Tribunal Administratif de Marseille — Décision N° TA13-2401486

vendredi 1 mars 2024

JuridictionTribunal Administratif de Marseille
SectionTribunal Administratif de Marseille
N° DossierTA13-2401486
TypeDécision
RecoursExcès de pouvoir
Avocat requérantQUINSON

Texte intégral

Vu la procédure suivante :

Par une requête, enregistrée le 15 février 2024, Mme A B épouse C, représenté par Me Quinson, demande au juge des référés :

1°) sur le fondement de l'article L. 521-1 du code de justice administrative, de suspendre l'exécution de la décision implicite par laquelle le préfet des Bouches-du-Rhône a rejeté sa demande de renouvellement de titre de séjour ;

2°) d'enjoindre au préfet des Bouches-du-Rhône de lui délivrer un certificat de résidence algérien d'une durée de dix ans ou, subsidiairement, d'une durée d'un an ou, encore subsidiairement, de réexaminer sa demande, ce dans un délai de quinze jours à compter de la notification de l'ordonnance, sous astreinte de 100 euros par jour de retard ;

3°) de mettre à la charge de l'État le versement de la somme de 1 800 euros à Me Quinson au titre de l'article L. 761-1 du code de justice administrative et de l'article 37 de la loi du 10 juillet 1991.

Elle soutient que :

- la condition tenant à l'urgence est satisfaite ;

- il existe un doute sérieux quant à la légalité de la décision en litige dès lors que :

- la décision n'est pas motivée ;

- sa situation n'a pas fait l'objet d'un examen particulier ;

- la décision méconnaît les stipulations du a de l'article 7 bis de l'accord franco-algérien dès lors qu'elle satisfait les conditions posées par ce texte ;

- la décision porte atteinte à son droit au respect de sa vie privée et familiale et est entachée d'une erreur manifeste d'appréciation.

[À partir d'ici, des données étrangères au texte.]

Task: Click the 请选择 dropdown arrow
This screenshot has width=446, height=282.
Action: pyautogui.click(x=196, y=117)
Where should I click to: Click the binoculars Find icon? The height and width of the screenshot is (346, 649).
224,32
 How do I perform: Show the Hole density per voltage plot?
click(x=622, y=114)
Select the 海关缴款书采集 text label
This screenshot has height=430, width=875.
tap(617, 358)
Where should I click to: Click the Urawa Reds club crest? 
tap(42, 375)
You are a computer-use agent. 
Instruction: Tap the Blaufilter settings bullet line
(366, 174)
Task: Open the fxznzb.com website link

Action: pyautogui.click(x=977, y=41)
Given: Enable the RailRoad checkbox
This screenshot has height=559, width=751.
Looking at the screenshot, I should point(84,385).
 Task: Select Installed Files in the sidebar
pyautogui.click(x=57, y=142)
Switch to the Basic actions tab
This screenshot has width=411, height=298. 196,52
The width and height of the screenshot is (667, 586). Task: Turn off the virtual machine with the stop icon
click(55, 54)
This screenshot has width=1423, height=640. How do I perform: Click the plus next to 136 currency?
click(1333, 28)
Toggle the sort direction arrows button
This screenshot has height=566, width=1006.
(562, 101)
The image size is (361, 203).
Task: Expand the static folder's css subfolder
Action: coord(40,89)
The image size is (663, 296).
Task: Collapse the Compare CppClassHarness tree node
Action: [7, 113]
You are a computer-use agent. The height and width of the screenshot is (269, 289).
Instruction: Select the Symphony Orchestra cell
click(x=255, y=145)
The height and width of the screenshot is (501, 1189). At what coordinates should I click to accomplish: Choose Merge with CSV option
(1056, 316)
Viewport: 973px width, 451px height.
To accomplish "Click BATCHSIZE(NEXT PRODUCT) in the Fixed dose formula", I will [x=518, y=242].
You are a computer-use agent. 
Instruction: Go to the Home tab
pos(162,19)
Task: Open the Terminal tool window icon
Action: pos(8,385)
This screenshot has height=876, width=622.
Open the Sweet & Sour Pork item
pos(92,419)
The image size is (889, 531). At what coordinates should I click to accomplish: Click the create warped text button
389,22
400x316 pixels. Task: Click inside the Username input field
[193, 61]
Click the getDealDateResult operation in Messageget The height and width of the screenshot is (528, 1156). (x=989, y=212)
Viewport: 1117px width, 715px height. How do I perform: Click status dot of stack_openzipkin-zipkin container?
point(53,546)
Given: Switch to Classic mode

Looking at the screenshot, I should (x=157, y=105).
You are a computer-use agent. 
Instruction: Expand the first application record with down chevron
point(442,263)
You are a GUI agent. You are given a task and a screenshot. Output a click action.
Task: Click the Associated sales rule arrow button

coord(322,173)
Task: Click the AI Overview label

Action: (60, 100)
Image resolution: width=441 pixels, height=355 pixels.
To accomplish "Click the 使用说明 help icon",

Par un mémoire en défense, enregistré le 26 février 2024, le préfet des Bouches-du-Rhône conclut au rejet de la requête en faisant valoir que la décision attaquée n'existe pas, que la condition tenant à l'urgence n'est pas satisfaite et que les moyens soulevés ne sont pas fondés dès lors qu'il existe une suspicion de fraude.

Vu :

- les autres pièces du dossier ;

- la requête enregistrée sous le n° 2401469 tendant à l'annulation de la décision en litige.

Vu :

- l'accord franco-algérien du 27 décembre 1968 ;

- le code de l'entrée et du séjour des étrangers et du droit d'asile ;

- la loi n° 91-647 du 10 juillet 1991 ;

- le décret n° 2020-1717 du 28 décembre 2020 ;

- le code de justice administrative.

Le président du tribunal a désigné M. Gonneau, vice-président, pour statuer sur les demandes de référés.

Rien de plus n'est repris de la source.